I’m trying to find solace in planning. I mapped out my immediate and specific goals from now through the summer, and my one long term goal through the rest of the year. It looks so very nice on paper, but I know it’s going to turn into one steaming heap in the process.
My most significant concerns are preparing for the release of Tap Out in the fall of 2012 and revising/rewriting my next work (which I finished in October). I’m consulting Lisa Schroder’s very succinct Timeline and Checklist for YA or MG Book Release and am crossing my fingers that I can accomplish most of what’s there. Fortunately I’m not teaching over the summer. I’ll need the time.
That last piece is all I know, and the one I still grapple with. I wake up in the morning, usually with a plan for the day’s writing, and know if I stick to the agenda I’ll be all right. Many months later a book emerges. Less time for short stories, but the idea is still the same. One project at a time, and all I have to do is write them. Now I’ll have the publicity for Tap Out, the revision for my next novel AND the responsibility to begin my next work. Holy Hell.

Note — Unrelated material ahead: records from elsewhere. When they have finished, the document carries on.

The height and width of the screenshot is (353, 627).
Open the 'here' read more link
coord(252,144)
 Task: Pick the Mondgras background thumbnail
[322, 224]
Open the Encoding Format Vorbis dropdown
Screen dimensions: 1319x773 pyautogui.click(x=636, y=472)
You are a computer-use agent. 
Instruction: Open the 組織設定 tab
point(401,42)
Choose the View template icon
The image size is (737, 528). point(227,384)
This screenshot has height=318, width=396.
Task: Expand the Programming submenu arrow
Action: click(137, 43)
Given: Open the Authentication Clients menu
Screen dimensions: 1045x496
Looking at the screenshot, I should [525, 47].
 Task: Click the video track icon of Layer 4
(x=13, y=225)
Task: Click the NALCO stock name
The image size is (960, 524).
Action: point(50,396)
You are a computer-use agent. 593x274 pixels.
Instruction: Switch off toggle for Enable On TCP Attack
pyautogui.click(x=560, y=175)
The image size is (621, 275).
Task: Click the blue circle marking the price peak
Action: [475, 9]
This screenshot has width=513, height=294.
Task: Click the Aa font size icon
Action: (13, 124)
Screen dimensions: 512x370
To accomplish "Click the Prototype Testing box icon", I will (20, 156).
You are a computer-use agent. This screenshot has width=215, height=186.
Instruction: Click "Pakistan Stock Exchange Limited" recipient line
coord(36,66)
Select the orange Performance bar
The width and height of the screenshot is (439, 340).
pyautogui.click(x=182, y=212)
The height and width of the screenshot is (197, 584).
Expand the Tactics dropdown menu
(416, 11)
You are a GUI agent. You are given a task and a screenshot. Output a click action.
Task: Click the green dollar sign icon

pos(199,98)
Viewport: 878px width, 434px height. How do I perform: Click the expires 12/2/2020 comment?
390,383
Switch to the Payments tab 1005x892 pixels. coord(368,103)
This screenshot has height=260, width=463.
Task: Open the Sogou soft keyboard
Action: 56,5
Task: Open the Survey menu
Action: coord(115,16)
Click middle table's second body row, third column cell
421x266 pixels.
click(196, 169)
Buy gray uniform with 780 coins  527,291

Trust me, there is no complaining, here. I am beyond lucky to have this opportunity. However, I am realizing the changing dynamics that lie ahead. I will have to adjust with them, and I have no idea what that will necessitate or look like. Scary.
It’s the fear of the unknown. Not solely a ubiquitous theme in literature, but a very pressing matter in my life. I do thrive on structure and order, yet have this habit of pushing to see what else I can accomplish, which blows all the pretty order to smithereens.
And then I clean up and start over.
Which leads me back to the planning…
I’d better secure my wife and daughters. This next act should be decimating.